*DIRECTIONS*: In the song article below, change "disc jockey" to "record producer" and write out the passage from "Drake singles chronology" to "the United States." with that change.

*TEXT PROVIDED*:
Single by DJ Khaled featuring Drake

from the album Major Key
- Released: June 3, 2016
- Recorded: 2016
- Genre: Hip-hop
- Length: 3:03
- Label: We the Best; Epic;
- Songwriters: Khaled Khaled; Aubrey Graham; Paul Jefferies; Jordan Ullman; Akinyele Adams; Frankie Malave; Jonathan Smith;
- Producers: Nineteen85; Ullman; Frankie Cutlass

DJ Khaled singles chronology
| "Gold Slugs" (2015) | "For Free" (2016) | "I Got the Keys" (2016) |

Drake singles chronology
| "Why You Always Hatin?" (2016) | "For Free" (2016) | "Back on Road" (2016) |

= For Free =

"For Free" is a song by American disc jockey DJ Khaled, featuring Canadian rapper Drake. It was released on June 3, 2016 by We the Best Music Group and Epic Records as the lead single from DJ Khaled's ninth studio album, Major Key. The song was produced by Nineteen85 and Jordan Ullman and co-produced by Frankie Cutlass. The song was certified 4× Platinum by the Recording Industry Association of America (RIAA) on July 6, 2021, for selling over four million copies in the United States.

== Background ==
On Snapchat, DJ Khaled talked about "the Drake vocals finally [being] in", referencing the then-unreleased song. The hip-hop song, its opening lines and cadences are interpolated from the opening lyrics of Too Short's "Blow the Whistle", produced by Lil Jon, and interpolates Akinyele's "Fuck Me For Free", produced by Frankie Cutlass. One of Drake's verses pays homage to Kendrick Lamar's To Pimp a Butterfly song, "For Free? (Interlude)".

*MATERIAL*:

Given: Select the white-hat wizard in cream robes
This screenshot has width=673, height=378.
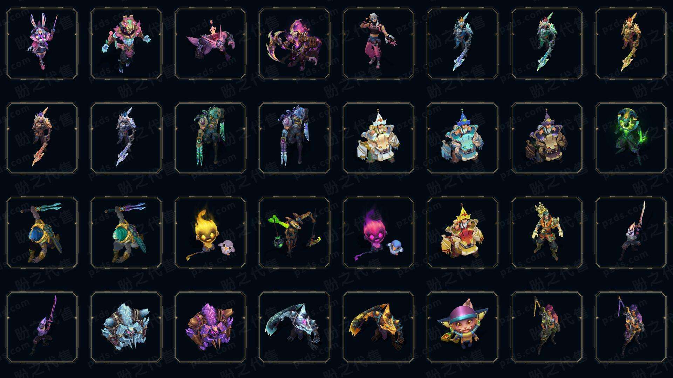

*EXERCISE RESULT*:
Drake singles chronology
| "Why You Always Hatin?" (2016) | "For Free" (2016) | "Back on Road" (2016) |

= For Free =

"For Free" is a song by American record producer DJ Khaled, featuring Canadian rapper Drake. It was released on June 3, 2016 by We the Best Music Group and Epic Records as the lead single from DJ Khaled's ninth studio album, Major Key. The song was produced by Nineteen85 and Jordan Ullman and co-produced by Frankie Cutlass. The song was certified 4× Platinum by the Recording Industry Association of America (RIAA) on July 6, 2021, for selling over four million copies in the United States.